The `rllab.parallel_sampler`

module takes care of parallelizing the
sampling process and aggregating the collected trajectory data. It is used
by the `BatchPolopt`

class like below:

```
# At the beginning of training, we need to register the environment and the policy
# onto the parallel_sampler
parallel_sampler.populate_task(self.env, self.policy)
# ...
# Within each iteration, we just need to update the policy parameters to
# each worker
cur_params = self.policy.get_param_values()
paths = parallel_sampler.request_samples(
policy_params=cur_params,
max_samples=self.batch_size,
max_path_length=self.max_path_length,
)
```

The returned `paths`

is a list of dictionaries with keys `rewards`

,
`observations`

, `actions`

, `env_infos`

, and `agent_infos`

.
The latter two, `env_infos`

and `agent_infos`

are in turn dictionaries,
whose values are numpy arrays of the environment and agent (policy) information
per time step stacked together. `agent_infos`

will contain at least information
that would be returned by calling `policy.dist_info()`

. For a gaussian
distribution with diagonal variance, this would be the means and the logarithm
of the standard deviations.

After collecting the trajectories, the `process_samples`

method in the
`BatchPolopt`

class computes the empirical returns and advantages by
using the baseline specified through command line arguments (we’ll talk about
this below). Then it trains the baseline using the collected data, and
concatenates all rewards, observations, etc. together to form a single huge
tensor, just as we did for the basic algorithm implementation.
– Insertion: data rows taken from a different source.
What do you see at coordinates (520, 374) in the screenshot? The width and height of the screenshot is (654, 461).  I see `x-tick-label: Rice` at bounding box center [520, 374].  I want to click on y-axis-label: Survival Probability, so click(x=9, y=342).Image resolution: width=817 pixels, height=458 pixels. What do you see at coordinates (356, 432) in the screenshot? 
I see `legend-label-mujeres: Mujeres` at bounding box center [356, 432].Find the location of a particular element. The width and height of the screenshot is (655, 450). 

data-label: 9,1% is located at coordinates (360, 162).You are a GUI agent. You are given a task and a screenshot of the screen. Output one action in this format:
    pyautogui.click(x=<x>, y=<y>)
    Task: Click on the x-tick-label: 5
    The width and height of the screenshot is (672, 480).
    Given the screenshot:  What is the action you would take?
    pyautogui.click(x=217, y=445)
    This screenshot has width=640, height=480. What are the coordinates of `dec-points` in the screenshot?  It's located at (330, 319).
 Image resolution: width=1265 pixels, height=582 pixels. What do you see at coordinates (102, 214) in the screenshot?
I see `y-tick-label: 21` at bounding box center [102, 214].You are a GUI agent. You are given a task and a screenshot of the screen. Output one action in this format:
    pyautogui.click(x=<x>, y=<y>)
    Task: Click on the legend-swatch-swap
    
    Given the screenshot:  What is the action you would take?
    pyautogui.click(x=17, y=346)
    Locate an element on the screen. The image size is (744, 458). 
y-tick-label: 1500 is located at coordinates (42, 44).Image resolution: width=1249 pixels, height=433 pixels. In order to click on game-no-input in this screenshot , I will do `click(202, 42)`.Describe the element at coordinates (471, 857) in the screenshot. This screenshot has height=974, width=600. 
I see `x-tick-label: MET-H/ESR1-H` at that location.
One different semantics from the basic implementation is that, rather than collecting a fixed number of trajectories with potentially different number of steps per trajectory (if the environment implements a termination condition), we specify a desired total number of samples (i.e. time steps) per iteration. The number of actual samples collected will be around this number, although sometimes slightly larger, to make sure that all trajectories are run until either the horizon or the termination condition is met.